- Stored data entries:
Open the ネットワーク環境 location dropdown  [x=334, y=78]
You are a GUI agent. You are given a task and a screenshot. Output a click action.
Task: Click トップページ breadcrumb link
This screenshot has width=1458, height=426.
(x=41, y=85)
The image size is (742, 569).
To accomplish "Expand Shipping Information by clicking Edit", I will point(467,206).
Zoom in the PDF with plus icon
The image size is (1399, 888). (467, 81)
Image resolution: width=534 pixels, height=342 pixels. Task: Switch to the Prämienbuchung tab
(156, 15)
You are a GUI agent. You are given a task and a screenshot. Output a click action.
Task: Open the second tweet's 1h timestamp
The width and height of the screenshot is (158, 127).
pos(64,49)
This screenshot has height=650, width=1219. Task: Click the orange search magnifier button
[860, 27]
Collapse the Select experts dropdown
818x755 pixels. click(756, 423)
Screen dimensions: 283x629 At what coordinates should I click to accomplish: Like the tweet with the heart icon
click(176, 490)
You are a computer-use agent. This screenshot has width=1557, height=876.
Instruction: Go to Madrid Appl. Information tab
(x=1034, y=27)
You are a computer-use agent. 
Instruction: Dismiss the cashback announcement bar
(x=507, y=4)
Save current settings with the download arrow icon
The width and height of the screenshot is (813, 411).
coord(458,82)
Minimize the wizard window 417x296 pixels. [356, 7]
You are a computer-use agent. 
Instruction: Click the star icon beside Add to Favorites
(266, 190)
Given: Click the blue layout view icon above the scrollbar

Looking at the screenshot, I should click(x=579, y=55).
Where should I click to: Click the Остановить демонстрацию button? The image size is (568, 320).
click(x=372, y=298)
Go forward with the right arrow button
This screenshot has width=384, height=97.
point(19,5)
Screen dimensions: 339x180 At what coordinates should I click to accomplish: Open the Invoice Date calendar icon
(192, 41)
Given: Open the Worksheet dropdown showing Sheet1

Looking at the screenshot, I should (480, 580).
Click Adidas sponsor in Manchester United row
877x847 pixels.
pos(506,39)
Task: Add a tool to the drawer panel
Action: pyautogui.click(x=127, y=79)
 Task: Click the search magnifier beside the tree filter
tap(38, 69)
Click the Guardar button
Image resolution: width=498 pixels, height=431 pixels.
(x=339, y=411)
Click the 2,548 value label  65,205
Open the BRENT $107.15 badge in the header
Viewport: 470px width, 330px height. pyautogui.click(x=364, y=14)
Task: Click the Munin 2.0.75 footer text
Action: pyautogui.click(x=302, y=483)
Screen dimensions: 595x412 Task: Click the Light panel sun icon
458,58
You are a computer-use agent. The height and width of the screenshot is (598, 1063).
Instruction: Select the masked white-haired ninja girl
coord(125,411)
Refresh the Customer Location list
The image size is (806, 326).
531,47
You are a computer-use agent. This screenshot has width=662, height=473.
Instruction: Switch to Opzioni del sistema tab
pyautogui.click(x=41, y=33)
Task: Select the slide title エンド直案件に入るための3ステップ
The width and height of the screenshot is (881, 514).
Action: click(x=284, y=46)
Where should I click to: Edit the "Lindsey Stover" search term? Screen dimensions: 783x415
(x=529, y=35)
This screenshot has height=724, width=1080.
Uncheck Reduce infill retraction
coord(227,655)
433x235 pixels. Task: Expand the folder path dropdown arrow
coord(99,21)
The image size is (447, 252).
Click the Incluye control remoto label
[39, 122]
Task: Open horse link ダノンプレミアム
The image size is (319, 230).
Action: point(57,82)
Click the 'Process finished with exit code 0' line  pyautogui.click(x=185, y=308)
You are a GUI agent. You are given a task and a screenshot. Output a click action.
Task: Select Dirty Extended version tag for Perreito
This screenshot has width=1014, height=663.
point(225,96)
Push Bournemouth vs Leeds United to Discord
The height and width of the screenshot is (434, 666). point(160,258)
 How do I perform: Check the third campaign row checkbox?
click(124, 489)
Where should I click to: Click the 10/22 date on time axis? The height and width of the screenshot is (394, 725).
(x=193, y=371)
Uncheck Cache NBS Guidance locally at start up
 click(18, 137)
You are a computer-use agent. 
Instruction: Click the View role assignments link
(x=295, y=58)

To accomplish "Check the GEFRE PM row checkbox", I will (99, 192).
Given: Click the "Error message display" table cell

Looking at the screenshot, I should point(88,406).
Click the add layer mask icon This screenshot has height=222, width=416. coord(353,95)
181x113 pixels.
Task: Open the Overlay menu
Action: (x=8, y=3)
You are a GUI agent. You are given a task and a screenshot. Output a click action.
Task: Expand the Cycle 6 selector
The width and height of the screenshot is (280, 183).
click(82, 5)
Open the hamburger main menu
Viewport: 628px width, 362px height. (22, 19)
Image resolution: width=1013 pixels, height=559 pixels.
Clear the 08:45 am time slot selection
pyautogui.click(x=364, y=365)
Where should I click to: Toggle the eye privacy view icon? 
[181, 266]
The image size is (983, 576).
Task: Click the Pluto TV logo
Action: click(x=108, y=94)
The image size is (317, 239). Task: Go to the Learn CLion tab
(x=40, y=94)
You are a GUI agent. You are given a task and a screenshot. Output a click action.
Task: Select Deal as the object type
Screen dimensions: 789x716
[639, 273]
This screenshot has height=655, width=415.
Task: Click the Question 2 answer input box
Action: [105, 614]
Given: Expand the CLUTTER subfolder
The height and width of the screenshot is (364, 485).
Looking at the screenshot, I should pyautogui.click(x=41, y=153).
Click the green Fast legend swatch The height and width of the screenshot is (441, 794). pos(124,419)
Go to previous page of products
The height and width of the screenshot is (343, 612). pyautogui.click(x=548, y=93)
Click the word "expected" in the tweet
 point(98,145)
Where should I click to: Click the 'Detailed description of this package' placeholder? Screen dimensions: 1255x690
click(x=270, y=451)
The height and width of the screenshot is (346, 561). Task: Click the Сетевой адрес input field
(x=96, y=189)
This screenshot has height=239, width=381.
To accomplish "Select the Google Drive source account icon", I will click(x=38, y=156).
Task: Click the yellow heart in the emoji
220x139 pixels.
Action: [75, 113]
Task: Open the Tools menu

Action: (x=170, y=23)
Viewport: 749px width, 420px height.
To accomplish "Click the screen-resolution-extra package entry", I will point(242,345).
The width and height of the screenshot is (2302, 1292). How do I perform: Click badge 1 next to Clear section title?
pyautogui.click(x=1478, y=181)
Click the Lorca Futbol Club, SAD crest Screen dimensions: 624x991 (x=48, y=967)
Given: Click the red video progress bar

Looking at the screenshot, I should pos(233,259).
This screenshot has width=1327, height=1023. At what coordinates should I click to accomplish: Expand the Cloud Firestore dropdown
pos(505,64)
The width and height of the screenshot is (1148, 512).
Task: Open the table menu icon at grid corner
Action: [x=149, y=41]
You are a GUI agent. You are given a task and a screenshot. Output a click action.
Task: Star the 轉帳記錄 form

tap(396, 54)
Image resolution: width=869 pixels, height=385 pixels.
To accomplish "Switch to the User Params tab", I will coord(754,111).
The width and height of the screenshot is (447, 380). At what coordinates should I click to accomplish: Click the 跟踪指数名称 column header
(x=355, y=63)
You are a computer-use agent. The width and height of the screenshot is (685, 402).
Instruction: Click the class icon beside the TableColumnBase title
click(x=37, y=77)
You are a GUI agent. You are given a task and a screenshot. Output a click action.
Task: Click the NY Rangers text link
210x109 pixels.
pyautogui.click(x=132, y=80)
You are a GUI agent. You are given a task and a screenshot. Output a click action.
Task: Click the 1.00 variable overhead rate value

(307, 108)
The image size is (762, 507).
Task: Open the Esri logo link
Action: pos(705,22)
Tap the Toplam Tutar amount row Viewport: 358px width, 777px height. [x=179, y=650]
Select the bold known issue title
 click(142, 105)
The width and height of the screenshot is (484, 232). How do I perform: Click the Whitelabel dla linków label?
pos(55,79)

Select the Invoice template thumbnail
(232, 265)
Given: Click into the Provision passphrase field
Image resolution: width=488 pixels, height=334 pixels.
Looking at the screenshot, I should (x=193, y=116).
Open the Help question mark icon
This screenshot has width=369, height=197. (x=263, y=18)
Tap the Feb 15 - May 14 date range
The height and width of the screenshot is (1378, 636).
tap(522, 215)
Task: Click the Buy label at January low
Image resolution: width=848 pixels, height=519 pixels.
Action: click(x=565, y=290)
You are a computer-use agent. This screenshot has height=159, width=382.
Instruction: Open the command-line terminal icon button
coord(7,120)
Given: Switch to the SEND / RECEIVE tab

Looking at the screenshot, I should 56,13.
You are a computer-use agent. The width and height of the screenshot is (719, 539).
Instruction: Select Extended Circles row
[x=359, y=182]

- THE TASK: In the data above, find each line that uses the string "will". Copy it.

- ANSWER FOR THIS EXERCISE:
To accomplish "Expand Shipping Information by clicking Edit", I will point(467,206).
To accomplish "Check the GEFRE PM row checkbox", I will (99, 192).
To accomplish "Select the Google Drive source account icon", I will click(x=38, y=156).
To accomplish "Click the screen-resolution-extra package entry", I will point(242,345).
To accomplish "Switch to the User Params tab", I will coord(754,111).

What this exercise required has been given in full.